What really happened when the Mona Lisa was stolen

Everybody, at some point, has stolen something, either in a moment of misspent youth or as a shady grown up who should really know better by now. Generally, though, our forays into criminality don't end with, say, the flip lighter we pocketed at Spencer's Gifts becoming a culturally ubiquitous international icon valued at nearly a billion dollars.

On August 20th, 1911, three men snuck into a supply closet at the Louvre and stayed there until the museum closed, waiting for their moment to yank a painting off the wall. The target: the Mona Lisa. What would've been a crime worthy of Carmen Sandiego's closest compatriots a few decades later was hindered by one fact: not a lot of people knew what the Mona Lisa was at the time.

And so, on the morning of August 21st, Vincenzo Lancelotti, Michele Lancelotti, and Vincenzo Perugia skittered out the front door of arguably the world's greatest art collection with Leonardo da Vinci's masterpiece hidden under a blanket, and nobody noticed for an astonishingly long time. According to NPR, it took 28 hours before somebody tapped a guard on the shoulder, pointed to an empty wall, and said something along the lines of "shouldn't there be a thing there?"

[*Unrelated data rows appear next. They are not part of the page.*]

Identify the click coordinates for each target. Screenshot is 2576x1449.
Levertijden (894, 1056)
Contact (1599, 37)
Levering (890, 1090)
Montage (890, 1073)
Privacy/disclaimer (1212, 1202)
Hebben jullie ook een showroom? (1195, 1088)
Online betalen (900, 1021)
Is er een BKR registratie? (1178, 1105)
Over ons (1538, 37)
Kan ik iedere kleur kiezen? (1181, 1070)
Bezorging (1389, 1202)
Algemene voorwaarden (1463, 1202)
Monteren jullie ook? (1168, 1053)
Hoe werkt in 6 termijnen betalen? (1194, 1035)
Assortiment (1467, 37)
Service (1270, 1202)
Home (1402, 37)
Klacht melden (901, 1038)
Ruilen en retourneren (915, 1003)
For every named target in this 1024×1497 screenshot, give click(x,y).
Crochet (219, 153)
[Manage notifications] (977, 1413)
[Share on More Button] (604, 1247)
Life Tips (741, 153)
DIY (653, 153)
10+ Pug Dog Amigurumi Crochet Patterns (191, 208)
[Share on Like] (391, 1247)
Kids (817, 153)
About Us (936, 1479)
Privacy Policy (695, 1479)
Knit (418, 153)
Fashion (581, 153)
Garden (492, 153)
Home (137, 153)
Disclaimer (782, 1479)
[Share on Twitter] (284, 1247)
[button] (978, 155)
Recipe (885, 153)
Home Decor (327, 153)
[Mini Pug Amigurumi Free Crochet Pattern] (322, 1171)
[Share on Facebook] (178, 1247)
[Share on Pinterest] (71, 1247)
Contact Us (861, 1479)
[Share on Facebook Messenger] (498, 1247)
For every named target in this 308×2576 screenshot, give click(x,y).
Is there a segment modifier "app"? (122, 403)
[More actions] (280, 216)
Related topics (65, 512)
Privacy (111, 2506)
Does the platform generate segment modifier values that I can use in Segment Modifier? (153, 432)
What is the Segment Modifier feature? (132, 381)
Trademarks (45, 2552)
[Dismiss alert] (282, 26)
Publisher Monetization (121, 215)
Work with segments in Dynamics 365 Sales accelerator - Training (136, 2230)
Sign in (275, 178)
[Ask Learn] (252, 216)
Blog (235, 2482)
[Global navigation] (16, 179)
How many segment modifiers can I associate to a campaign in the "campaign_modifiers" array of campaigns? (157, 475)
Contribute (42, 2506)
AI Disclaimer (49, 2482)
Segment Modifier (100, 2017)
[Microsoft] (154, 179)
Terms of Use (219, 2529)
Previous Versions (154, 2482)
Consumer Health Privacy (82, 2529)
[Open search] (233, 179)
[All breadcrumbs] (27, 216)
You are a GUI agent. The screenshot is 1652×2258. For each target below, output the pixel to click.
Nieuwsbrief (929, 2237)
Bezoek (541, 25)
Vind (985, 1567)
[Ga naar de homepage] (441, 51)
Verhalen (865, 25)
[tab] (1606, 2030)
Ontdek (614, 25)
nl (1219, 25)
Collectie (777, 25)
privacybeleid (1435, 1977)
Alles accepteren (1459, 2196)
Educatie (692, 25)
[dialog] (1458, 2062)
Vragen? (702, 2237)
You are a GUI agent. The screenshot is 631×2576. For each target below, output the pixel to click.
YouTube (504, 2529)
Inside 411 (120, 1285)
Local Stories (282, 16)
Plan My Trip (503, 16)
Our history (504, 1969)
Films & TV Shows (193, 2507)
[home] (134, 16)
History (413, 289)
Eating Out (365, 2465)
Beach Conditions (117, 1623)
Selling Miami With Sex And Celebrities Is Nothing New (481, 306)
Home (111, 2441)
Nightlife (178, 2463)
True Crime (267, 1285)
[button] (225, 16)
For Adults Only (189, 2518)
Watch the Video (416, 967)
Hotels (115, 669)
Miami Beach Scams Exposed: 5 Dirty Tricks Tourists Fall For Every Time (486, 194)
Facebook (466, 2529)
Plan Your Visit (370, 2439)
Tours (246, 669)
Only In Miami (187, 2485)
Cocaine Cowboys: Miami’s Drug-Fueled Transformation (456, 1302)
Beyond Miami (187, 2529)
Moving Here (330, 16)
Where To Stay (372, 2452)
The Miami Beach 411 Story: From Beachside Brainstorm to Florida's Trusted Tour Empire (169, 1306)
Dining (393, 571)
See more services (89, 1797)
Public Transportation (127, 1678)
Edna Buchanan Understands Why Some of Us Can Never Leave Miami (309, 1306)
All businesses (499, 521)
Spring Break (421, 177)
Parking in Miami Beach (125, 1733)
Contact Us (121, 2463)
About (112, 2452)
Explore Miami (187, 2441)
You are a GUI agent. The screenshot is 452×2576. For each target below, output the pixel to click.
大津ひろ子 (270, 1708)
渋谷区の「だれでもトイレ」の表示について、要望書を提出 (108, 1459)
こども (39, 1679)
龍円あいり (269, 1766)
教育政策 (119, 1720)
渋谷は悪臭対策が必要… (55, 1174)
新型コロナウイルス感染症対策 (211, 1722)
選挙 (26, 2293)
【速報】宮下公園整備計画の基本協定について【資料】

Uncharacteristic Mona-sticism

What followed was a media blitzkrieg that would've mirrored the kidnapping of the Lindbergh baby if that wasn't still twenty years away. Newspapers around the world reported on the missing portrait, and the Mona Lisa, days earlier considered an obscure piece that French art hipsters could point to and say "you've probably never heard of this, but it's pretty on point," became the most famous painting on the planet.

Of course, this was a huge drag for the thieves, who suddenly had merch on their hands that was too hot to move. Mona wound up sitting in the bottom of a trunk for the next 28 months, and during that period, the list of suspects became a who's who of the upper echelons of society, with Pablo Picasso brought in for questioning and J.P. Morgan being publicly suspected of having funded the theft. Then one day, Vincenzo Perugia nonchalantly asked an art dealer in Florence if he'd like to buy 18 pounds of pure, uncut, era-defining Renaissance portrait. Who could've known that flat out offering to sell someone a stolen da Vinci portrait, now known the world over as a lost masterpiece, would lead to his arrest?

In the end, the scorecard would read as follows: Perugia would be sentenced to eight months in prison, the Louvre got the Mona Lisa back, and, almost magically, everyone in the world could name at least one painting.